_Exercise requirements_.
**1)** Translate this sentence from the jump model documentation into Spanish: "Optimize the state sequence of a continuous jump model with fixed parameters"
**2)** Carry the jump model documentation forward with the next part, starting after its final line.

_Reading text_.
☆ ☆ ☆ ☆
- Return type:
best_s (np.ndarray)
- evaluate(true, pred, plot=False)[source]#
Evaluate the model using balanced accuracy score
- Parameters:
true (np.ndarray) – true state sequence (T x 1)
pred (np.ndarray) – predicted state sequence (T x 1)
plot (bool) – whether to plot the true and predicted state sequences
- Returns:
evaluation results
- Return type:
res (dict)
- class quantbullet.research.jump_model.ContinuousJumpModel[source]#
Bases:
DiscreteJumpModel
Continuous Jump Model with Soft State Assignments
- fixed_states_optimize(y, s, k=None)[source]#
Optimize theta given fixed states
- Parameters:
y – (T, n_features) array of observations
s – (T, k) array of state assignments
- Returns:
(k, n_features) array of optimal parameters
- Return type:
theta
Note
s is assumed to have each row sum to 1
- generate_C(k, grid_size=0.05)[source]#
Uniformly sample of states distributed on a grid
- Parameters:
k (int) – number of states
- Returns:
K x N matrix of states
- Return type:
matrix (np.ndarray)
- fixed_theta_optimize(lossMatrix, lambda_, C)[source]#
Optimize the state sequence of a continuous jump model with fixed parameters
- Parameters:
lossMatrix (np.ndarray) – loss matrix (T x K)
C (np.ndarray) – K x N matrix of states
lambda (float) – regularization parameter
- Returns:
optimal state sequence with probability dist (T x K) v_hat (float): loss value
- Return type:
s_hat (np.ndarray)
- fit(y, k=2, lambda_=100, rearrange=False, n_trials=10, max_iter=20)[source]#
fit discrete jump model
Note
A multiprocessing implementation is used to speed up the optimization Ten trials with k means++ initialization are ran
- Parameters:
y (np.ndarray) – observed data (T x n_features)
k (int) – number of states
lambda (float) – regularization parameter
rearrange (bool) – whether to rearrange the states in increasing order of volatility
- Returns:
optimal state sequence (T x 1) best_loss (float): optimal value of the objective function best_theta (np.ndarray): optimal parameters (k x n_features) optimized_s (list): state sequences from all trials (10 x T) optimized_loss (list): objective function values from all trials (10 x 1) optimized_theta (list): parameters from all trials (10 x k x n_features)
- Return type:
best_s (np.ndarray)
- class quantbullet.research.jump_model.FeatureGenerator[source]#
Enrich univaraite time series with features
- class quantbullet.research.jump_model.SimulationGenerator[source]#
Generate simulated returns that follows a Hidden Markov process.
☆ ☆ ☆ ☆
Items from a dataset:
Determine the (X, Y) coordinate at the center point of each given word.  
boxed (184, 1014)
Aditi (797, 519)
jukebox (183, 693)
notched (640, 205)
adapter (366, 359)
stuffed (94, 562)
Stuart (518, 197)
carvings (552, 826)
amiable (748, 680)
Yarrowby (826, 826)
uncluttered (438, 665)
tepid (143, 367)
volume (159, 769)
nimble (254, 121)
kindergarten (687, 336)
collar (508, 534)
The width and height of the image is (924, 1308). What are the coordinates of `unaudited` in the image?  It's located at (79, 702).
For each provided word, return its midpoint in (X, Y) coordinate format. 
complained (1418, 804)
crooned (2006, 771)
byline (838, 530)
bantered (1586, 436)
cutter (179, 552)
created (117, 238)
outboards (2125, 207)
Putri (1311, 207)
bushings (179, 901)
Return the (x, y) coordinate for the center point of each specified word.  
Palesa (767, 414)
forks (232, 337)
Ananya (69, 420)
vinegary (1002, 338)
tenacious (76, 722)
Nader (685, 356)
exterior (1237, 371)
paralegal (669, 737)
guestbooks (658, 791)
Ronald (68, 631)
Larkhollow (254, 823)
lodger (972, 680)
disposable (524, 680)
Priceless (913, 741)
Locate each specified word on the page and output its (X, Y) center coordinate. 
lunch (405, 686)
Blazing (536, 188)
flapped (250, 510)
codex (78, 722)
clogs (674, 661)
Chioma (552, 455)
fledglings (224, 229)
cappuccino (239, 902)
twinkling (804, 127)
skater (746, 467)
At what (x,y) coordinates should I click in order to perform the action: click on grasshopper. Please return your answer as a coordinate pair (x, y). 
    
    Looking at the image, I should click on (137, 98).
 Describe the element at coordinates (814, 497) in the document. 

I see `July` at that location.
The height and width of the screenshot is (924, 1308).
☆ ☆ ☆ ☆
_Replies_.
**1)** Optimiza la secuencia de estados de un modelo de saltos continuo con parámetros fijos.

**2)**
- stationary_distribution(transition_matrix)[source]#
Computes the stationary distribution for a given Markov transition matrix.
- Parameters:
transition_matrix (numpy array) – The Markov transition matrix.
- Returns:
The stationary distribution.
- Return type:
numpy array
- simulate_markov(transition_matrix, initial_distribution, steps)[source]#
Simulates a Markov process.
- Parameters:
transition_matrix (numpy array) – The Markov transition matrix.
initial_distribution (numpy array) – The initial state distribution.
steps (int) – The number of steps to simulate.
- Returns:
The states at each step.
- Return type:
states (list)
- generate_conditional_data(states, parameters)[source]#
Generate data using normal distribution conditional on the states.
- Parameters:
states (list) – The list of states
parameters (dict) – Parameters for each state with means and standard deviations
- Returns:
Simulated data conditional on the states.
- Return type:
data (list)
- run(steps, transition_matrix, norm_params)[source]#
Run the simulation, return the simulated states and conditional data
Note
States are forced to cover all states, if not, re-run the simulation
- Parameters:
steps (int) – number of steps to simulate
transition_matrix (np.ndarray) – transition matrix (k x k)
norm_params (dict) – parameters for the normal distribution for each state
- Returns:
simulated states simulated_data (list): simulated data conditional on states
- Return type:
simulated_states (list)
- class quantbullet.research.jump_model.TestingUtils[source]#
Parameters and plotting functions for testing
- plot_returns(returns, shade_list=None)[source]#
Plot both the cumulative returns and returns on separate subplots sharing the x-axis.
- Parameters:
returns (np.ndarray) – An array of returns.